The right liver graft has sometimes been from the trifurcation portal vein (TPV) or independent right posterior portal vein (IRPPV). Managing these PV anatomies to increase the recipient’s survival rate remains challenging. Many published techniques could overcome this problem, such as simple unification venoplasty (SUV), autologous portal Y-graft interposition, conjoined unification venoplasty (CUV) with a baseball-like conduit, and SUV plus circumferential fence-like vein extension. This study reviewed our strategy for managing the right liver grafts from TPV or IRPPV in adult living donor liver transplantation (aLDLT).

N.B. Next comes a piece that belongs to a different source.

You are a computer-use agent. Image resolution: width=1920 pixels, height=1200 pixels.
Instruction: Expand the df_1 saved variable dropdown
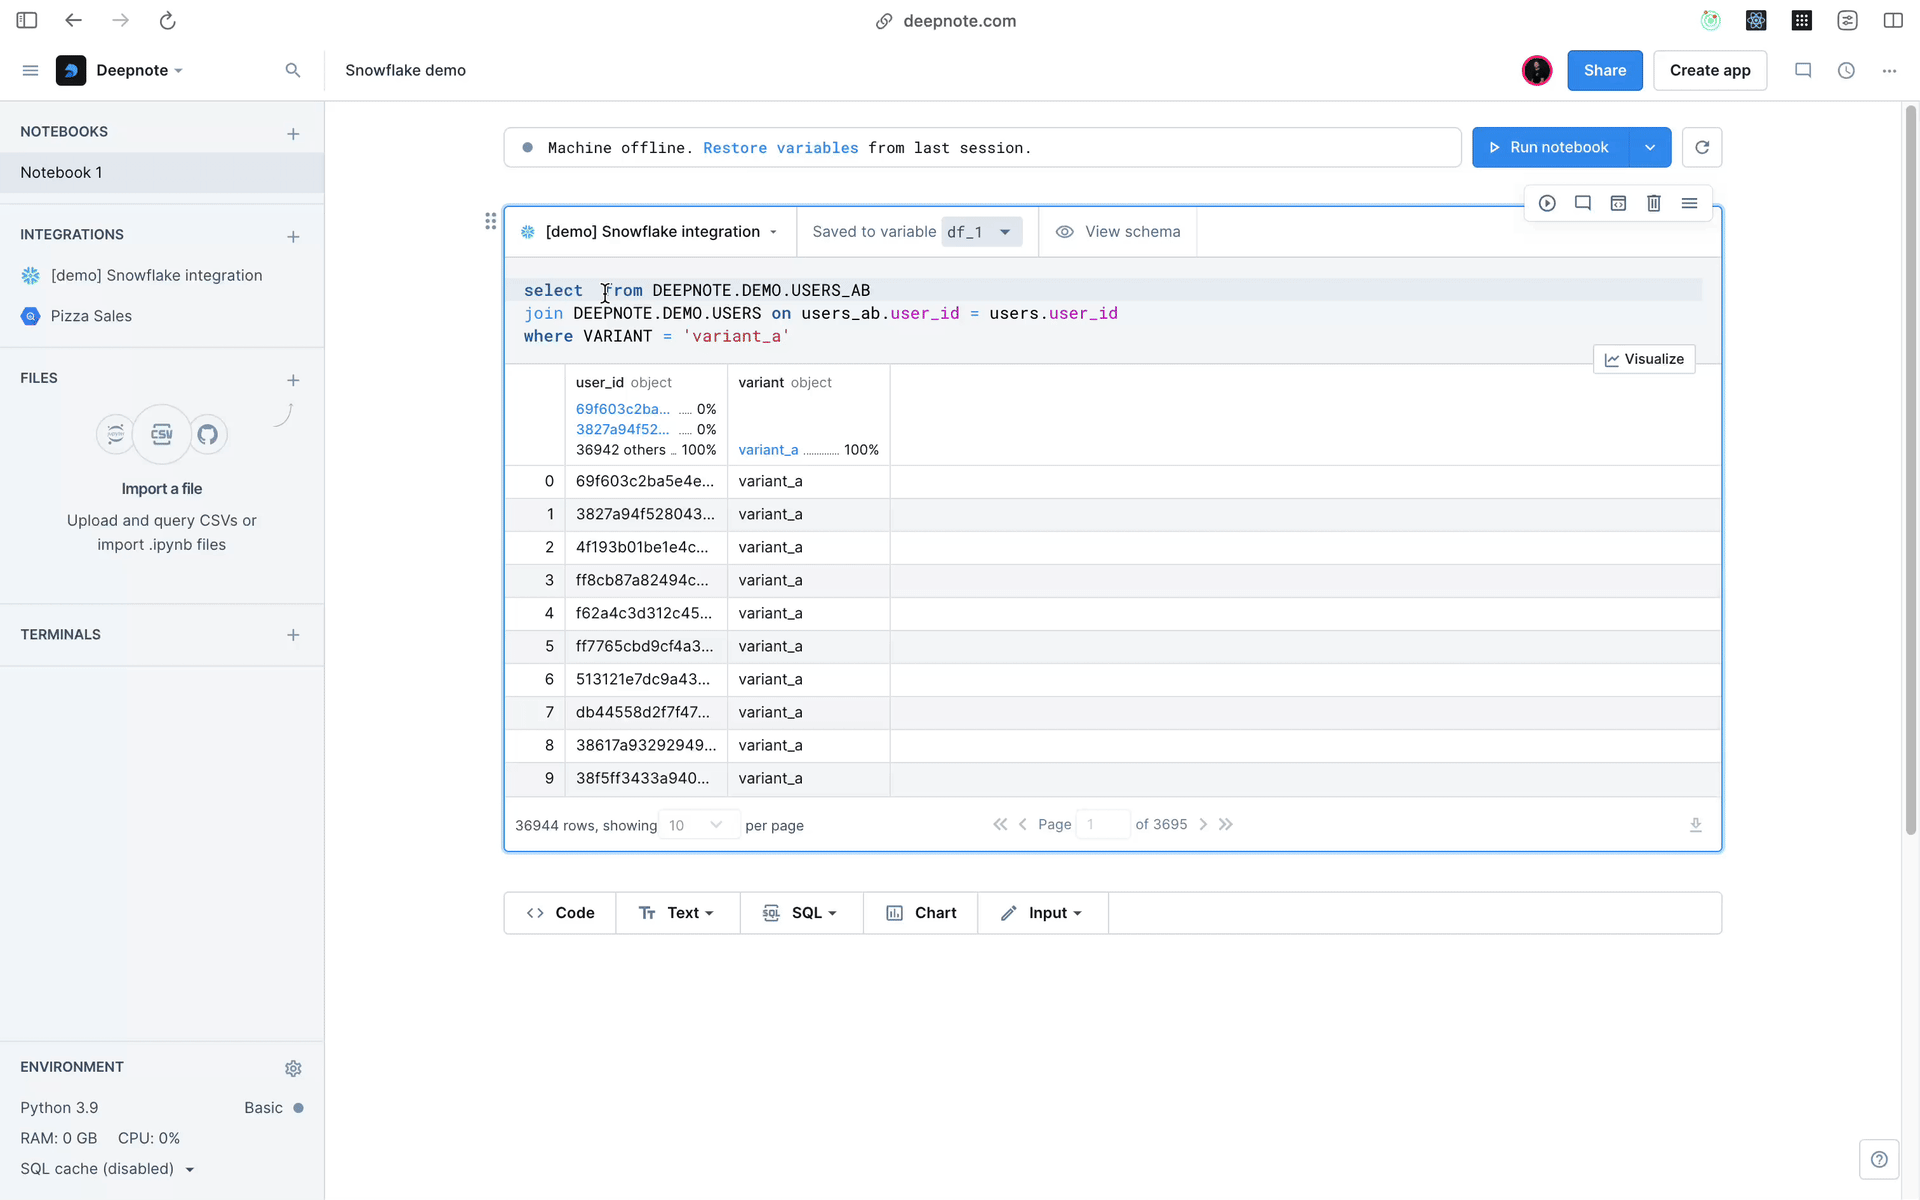click(1006, 231)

We enrolled the study population who underwent aLDLT using the grafts with TPV or IRPPV at our institute from October 2004 to October 2022. We analyzed the reconstruction methods for these grafts and postoperative PV complications in donors and recipients.
During the study period, of 528 aLDLT recipients, we identified 26 donors with TPV (n = 10) or IRPPV (n = 16). Eight grafts from TPV had a single PV orifice. The other 18 grafts had dual right PVs that underwent initial PV management, including SUV (n = 13), recipient’s right and left portal veins to graft’s dual PVs (n = 2), Y-graft interposition (n = 1), CUV (n = 1) and SUV with fence-like vein extension (n = 1). One SUV graft changed to fence venoplasty due to significant tension for PV anastomosis. The acute right posterior PV thrombus and anterior PV stenosis happened in 2 cases with Y-graft interposition and native PVs direct anastomosis. One donor with TPV had portal vein thrombosis and needed thrombectomy with vein patch repair.
The graft from TPV should be carefully planned. A single PV orifice may be feasible but not always possible. An SUV could cover most IRPPVs, but if the distance between the right anterior and posterior PVs is a problem, CUV would be an alternative method. In addition, SUVs with fence venoplasty could relieve PV anastomosis tension.